Print the entries below again, line for line, without changing a thing.

### DATA FOR THE TASK ###

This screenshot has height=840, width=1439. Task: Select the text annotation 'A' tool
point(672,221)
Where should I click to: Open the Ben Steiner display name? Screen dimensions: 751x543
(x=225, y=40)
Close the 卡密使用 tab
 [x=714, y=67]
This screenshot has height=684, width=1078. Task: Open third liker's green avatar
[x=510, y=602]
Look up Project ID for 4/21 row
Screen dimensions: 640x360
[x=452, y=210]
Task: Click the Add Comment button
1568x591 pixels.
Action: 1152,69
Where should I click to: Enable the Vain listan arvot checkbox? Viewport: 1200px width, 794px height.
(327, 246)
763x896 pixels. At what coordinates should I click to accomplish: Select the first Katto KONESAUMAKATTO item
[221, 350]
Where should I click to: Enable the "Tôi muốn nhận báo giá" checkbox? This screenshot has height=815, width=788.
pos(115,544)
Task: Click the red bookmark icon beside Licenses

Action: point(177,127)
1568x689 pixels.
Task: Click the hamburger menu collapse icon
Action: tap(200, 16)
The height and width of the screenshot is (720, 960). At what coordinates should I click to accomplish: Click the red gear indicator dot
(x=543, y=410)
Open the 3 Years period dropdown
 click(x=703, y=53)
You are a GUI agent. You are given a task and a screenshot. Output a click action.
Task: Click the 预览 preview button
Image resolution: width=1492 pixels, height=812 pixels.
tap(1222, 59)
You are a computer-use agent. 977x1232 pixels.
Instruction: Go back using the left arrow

###

▸ **TASK RESULT**
This screenshot has height=840, width=1439. Task: Select the text annotation 'A' tool
point(672,221)
Where should I click to: Open the Ben Steiner display name? Screen dimensions: 751x543
(x=225, y=40)
Close the 卡密使用 tab
 [x=714, y=67]
This screenshot has height=684, width=1078. Task: Open third liker's green avatar
[x=510, y=602]
Look up Project ID for 4/21 row
Screen dimensions: 640x360
[x=452, y=210]
Task: Click the Add Comment button
1568x591 pixels.
Action: 1152,69
Where should I click to: Enable the Vain listan arvot checkbox? Viewport: 1200px width, 794px height.
(327, 246)
763x896 pixels. At what coordinates should I click to accomplish: Select the first Katto KONESAUMAKATTO item
[221, 350]
Where should I click to: Enable the "Tôi muốn nhận báo giá" checkbox? This screenshot has height=815, width=788.
pos(115,544)
Task: Click the red bookmark icon beside Licenses

Action: point(177,127)
1568x689 pixels.
Task: Click the hamburger menu collapse icon
Action: tap(200, 16)
The height and width of the screenshot is (720, 960). At what coordinates should I click to accomplish: Click the red gear indicator dot
(x=543, y=410)
Open the 3 Years period dropdown
 click(x=703, y=53)
You are a GUI agent. You are given a task and a screenshot. Output a click action.
Task: Click the 预览 preview button
Image resolution: width=1492 pixels, height=812 pixels.
tap(1222, 59)
You are a computer-use agent. 977x1232 pixels.
Instruction: Go back using the left arrow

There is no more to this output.